* WRITTEN TASK
Transcribe the entries below word for word, from the line containing "Find the location of a particular element." through the end of the entries, and leave the pictures out.

* DATASET
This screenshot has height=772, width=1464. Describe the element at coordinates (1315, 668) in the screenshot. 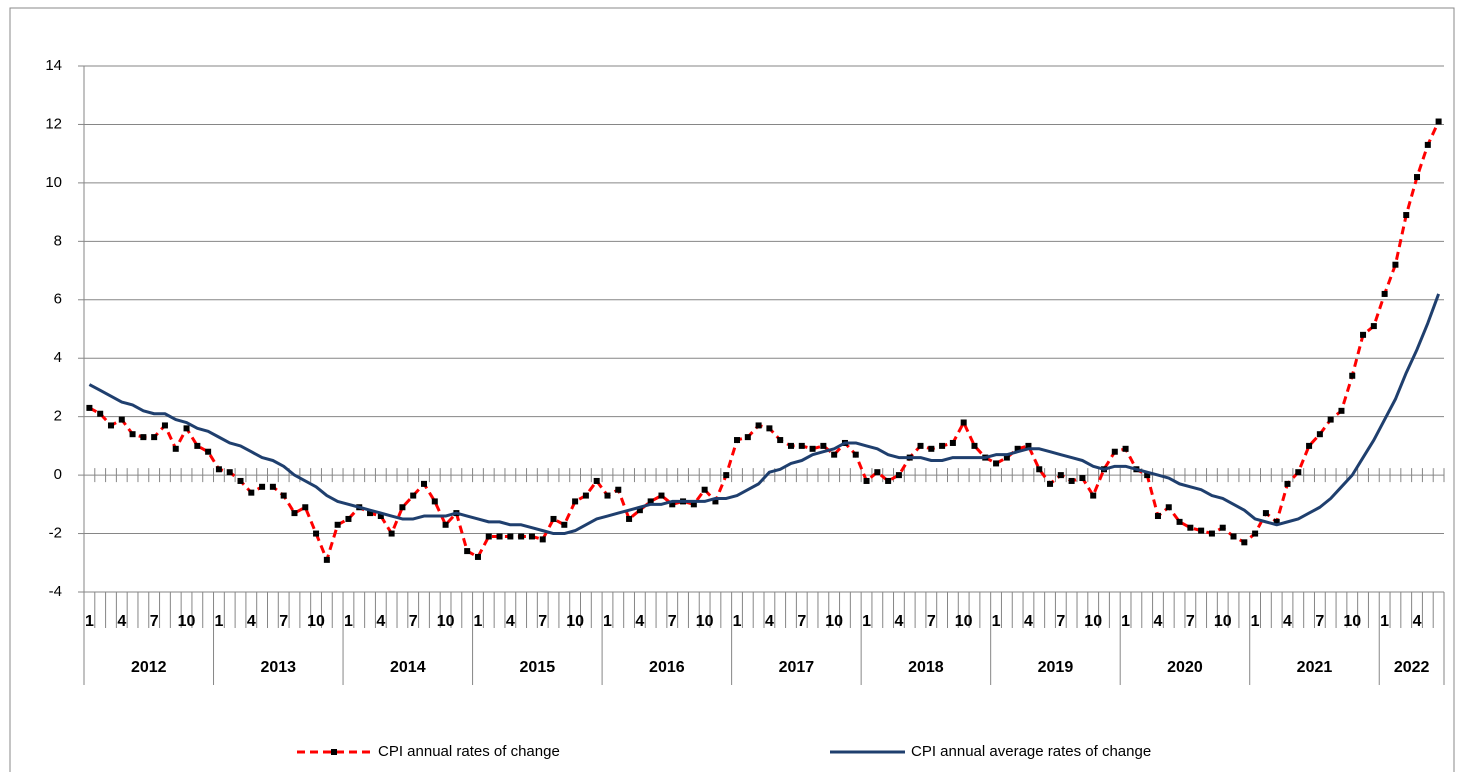

I see `year-label: 2021` at that location.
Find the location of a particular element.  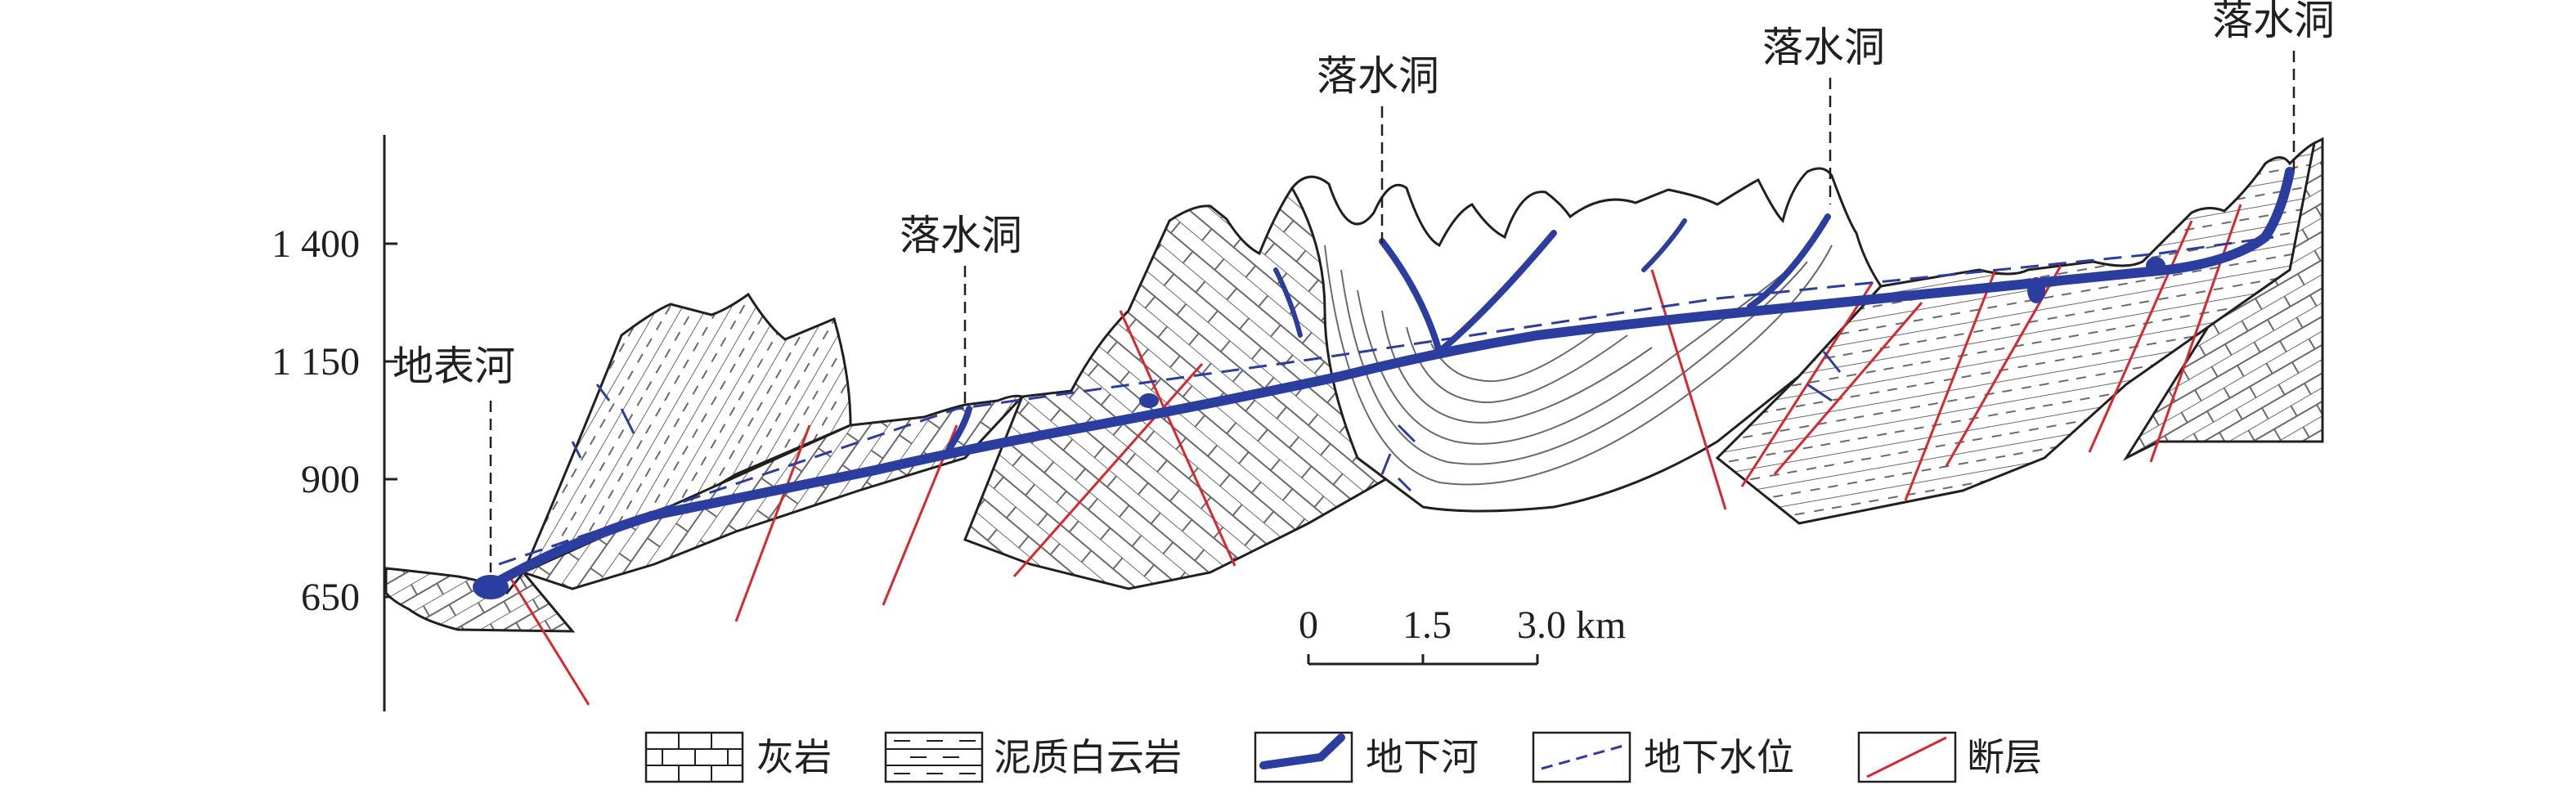

scale-tick-label: 1.5 is located at coordinates (1427, 625).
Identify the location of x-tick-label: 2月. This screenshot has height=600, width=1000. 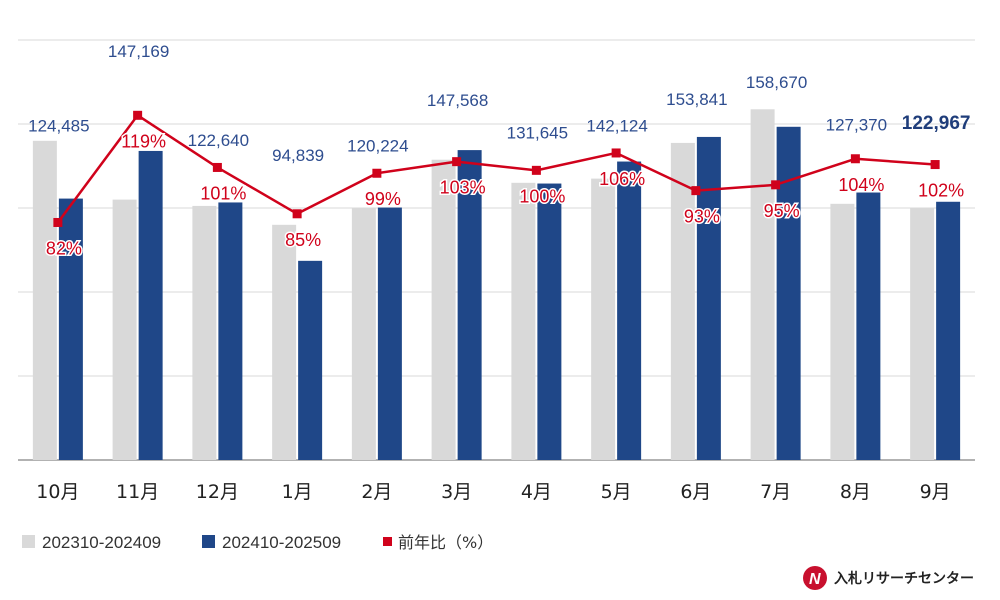
(376, 492).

* RESULT BELOW
Find the location of a particular element.  

scale-tick-label: 1.5 is located at coordinates (1427, 625).
Identify the location of x-tick-label: 2月. This screenshot has height=600, width=1000. 
(376, 492).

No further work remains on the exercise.